Two human Applied Biosystem pre-validated Taqman Gene Expression qPCR assays directed against the LILRB2 gene and the ZNF285 gene (assay IDs Hs01629548_s1 and Hs00603276_s1, respectively) were selected for use as species-specific human assays, on the basis of having no cross reactivity with over 27 other species from mice to plants (https://www.thermofisher.com/order/genome-database/; mouse, rat, Arabidopsis, C. elegans, fruit fly, bovine, dog, Chinese hamster, goat, white-tufted-ear marmoset, guinea pig, zebrafish, horse, chicken, soybean, cynomolgus monkey, sheep, rabbit, rice, rhesus monkey, baker’s yeast, fission yeast, pig, bread wheat, wine grape, western clawed frog and maize) and having both primers and probe within a single exon (that is, detect DNA). We also showed that these assays did not cross-react with green sea turtle or loggerhead sea turtle DNA (Extended Data Fig. 9b). A pan-eukaryotic 18S rRNA gene (Applied Biosystem, 4352930E) pre-validated Taqman Gene Expression assay, which also has both primers and probe within a single exon (that is, detects DNA), was used to quantify the total level of pan-eukaryotic DNA in each of the Irish samples.
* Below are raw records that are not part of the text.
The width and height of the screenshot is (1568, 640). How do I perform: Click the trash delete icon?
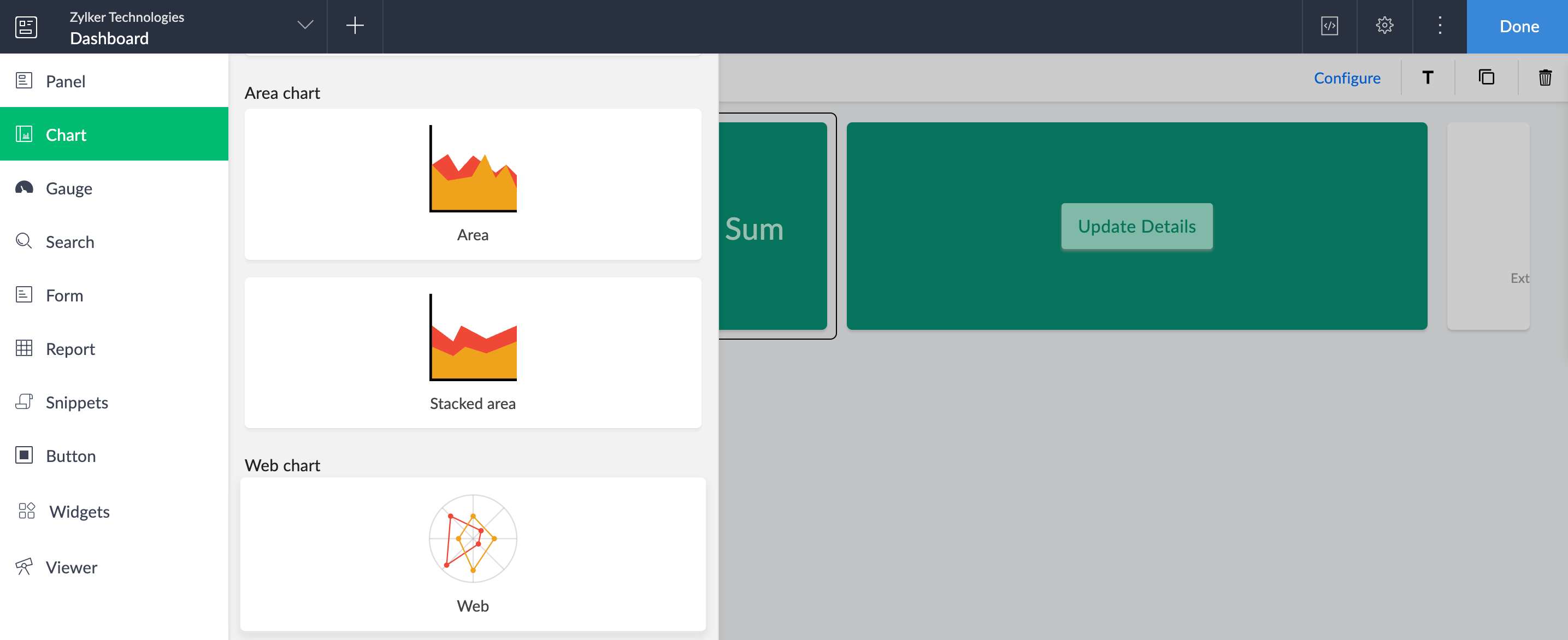pyautogui.click(x=1545, y=78)
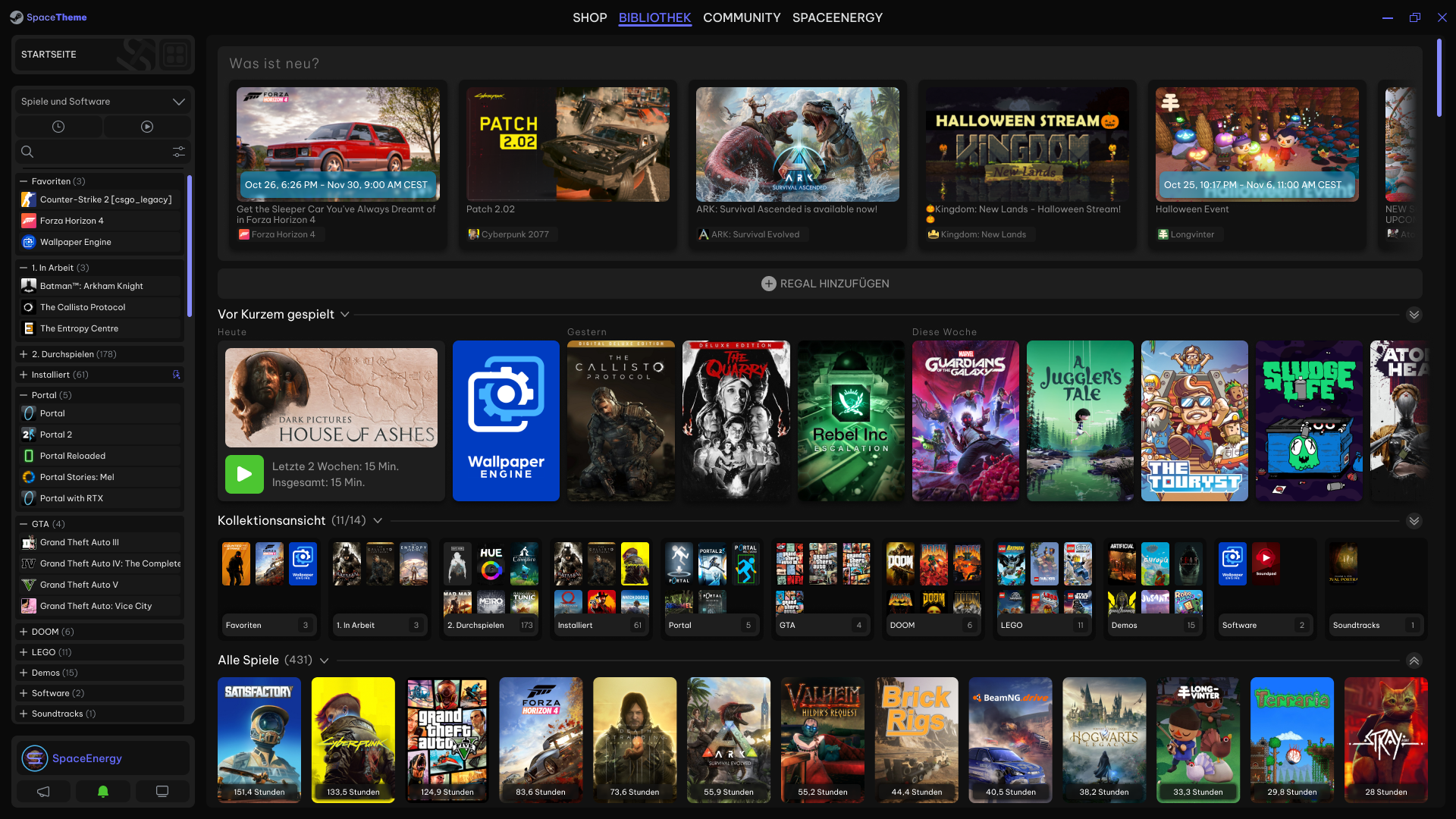Screen dimensions: 1456x819
Task: Open the grid collections view icon
Action: [175, 55]
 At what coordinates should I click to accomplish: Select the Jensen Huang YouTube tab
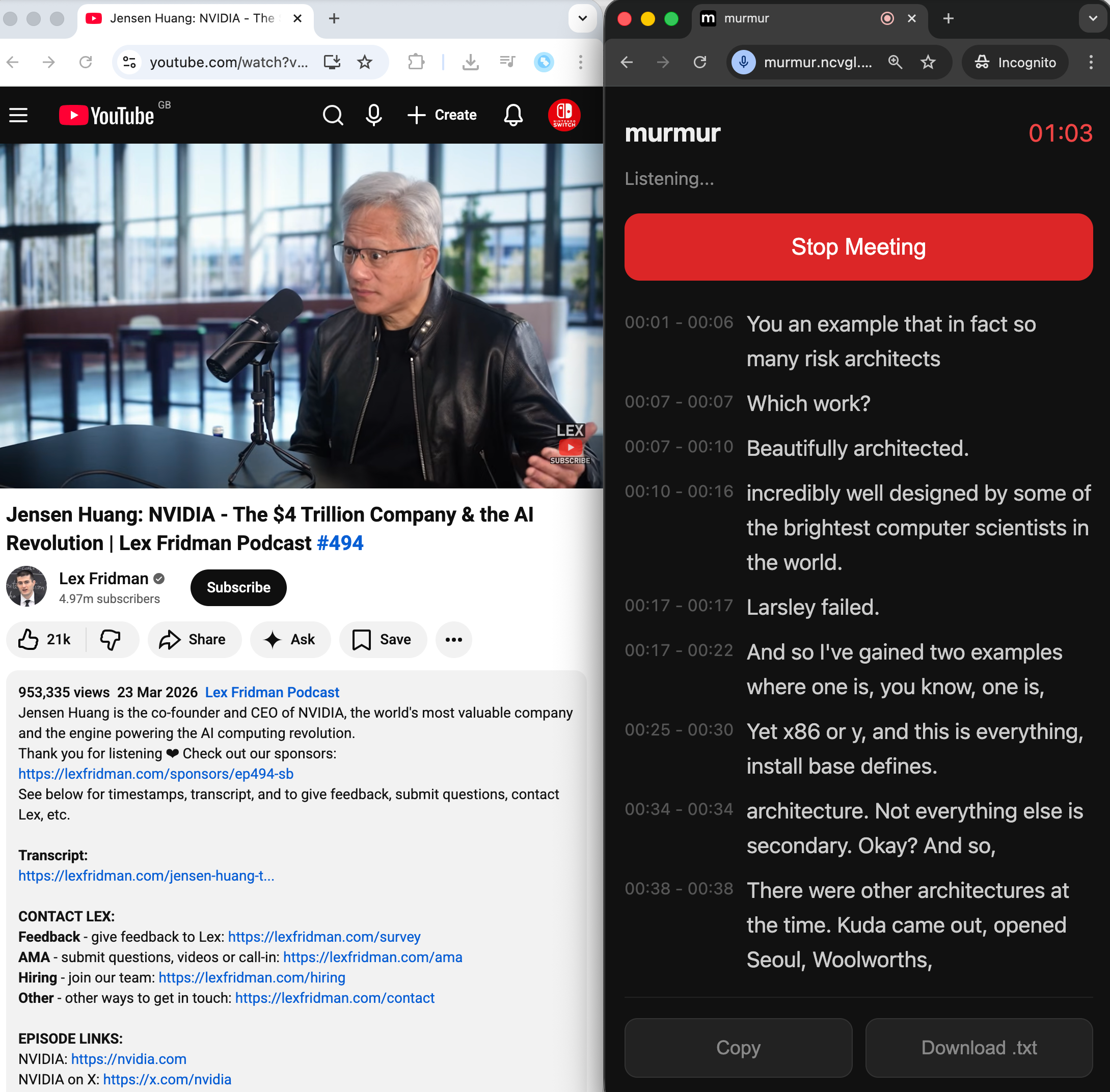(189, 18)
Green sea turtle species-specific qPCR from air eDNA was conducted as previously developed and validated assays targeting the 16S rRNA gene, including the use of a 499 bp synthetic gene fragment for standard curve generation8,17 (forward primer, TGCAAAAGCGGGAATAACAC; reverse primer, TCGCCCCAACCAAAAATATAG; FAM labelled (ZEN and Iowa Black double quenched) probe, CAACTATCTATACCCACTCACTCTAAGGACCTATAA (synthesized by Integrated DNA Technologies)). For the green sea turtle 16S rRNA synthetic gene fragment sequence, see Supplementary Table 7.
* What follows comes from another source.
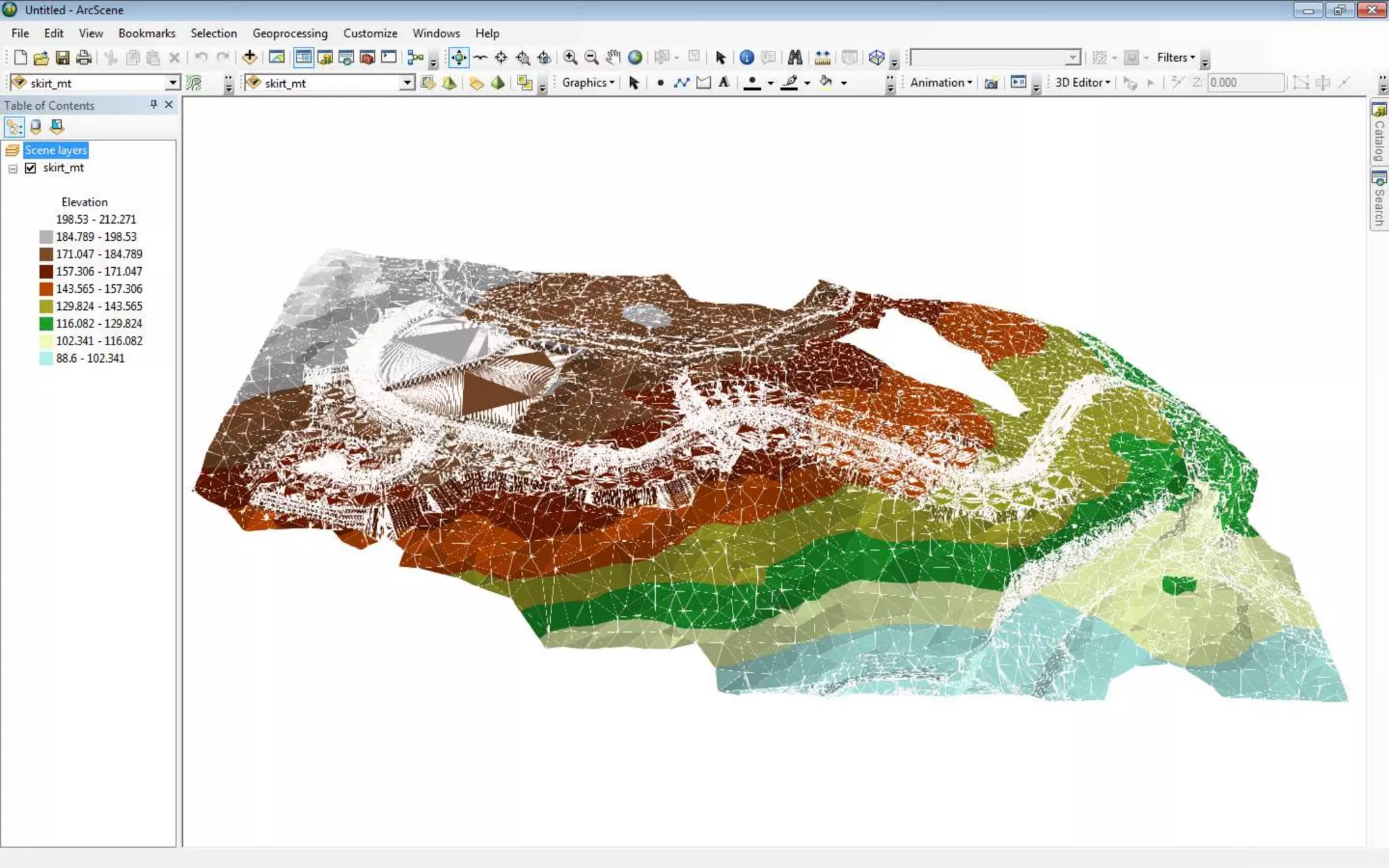Activate the Measure ruler tool
Screen dimensions: 1389x868
(823, 58)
The qPCR reaction mixtures were performed on 384-well plates in a total volume of 10 μl per well: 5 μl of TaqMan Fast Advanced Master Mix (Fisher Scientific, cat. no. 4444557), 3.5 μl of nuclease-free water (Fisher Scientific), 0.5 μl of the respective assay (primer/probe mix, manufacturer-supplied concentration) and 1 μl DNA template (or, for no-template controls, an additional 1 μl of nuclease-free water per well). Depending on the sample type and the sample volume available, each biological sample was run in three to six technical replicates (three technical replicates for tissue samples and four to six technical replicates for eDNA samples). Negative field controls had the same number of technical replicates run as their corresponding eDNA samples. No template controls were run in triplicate on every qPCR plate. qPCR reactions were performed on an Applied Biosystems QuantStudio 6 Pro (Florida samples) or an Applied Biosystems QuantStudio 7 Flex (Irish samples) with the following cycling parameters: 95 °C for 20 s for one cycle, followed by 45 cycles of 95 °C for 1 s and 60 °C for 20 s. The qPCR results were plotted with BoxPlotR113 (http://shiny.chemgrid.org/boxplotr/) with every datapoint displayed. Tukey whiskers (extending to data points that are less than 1.5× the interquartile range away from the first/third quartile) were utilized for every box plot. One box is graphed per single sample, consisting of all qPCR technical replicate wells for that sample. Biological replicates are denoted by the letters A–D at the end of the sample name. Biological replicates are not pooled on any box plots; each sample is denoted by its own box.

Permitting statement

Sea-turtle-related sampling was carried out under Florida Fish and Wildlife Conservation Commission permits and with ethical approval from the University of Florida’s Institutional Animal Care and Use Committee; see ref. 17 for the full details. Human-related sampling was conducted with University of Florida Institutional Review Board (IRB-01) ethical approval under project number IRB202201336, with all voluntary participants providing informed consent. Sampling at the Fort Matanzas National Monument (Rattlesnake Island) was conducted under a United States Department of the Interior National Park Service permit, permit number FOMA-2022-SCI-0003.

Reporting summary

Further information on research design is available in the Nature Portfolio Reporting Summary linked to this article.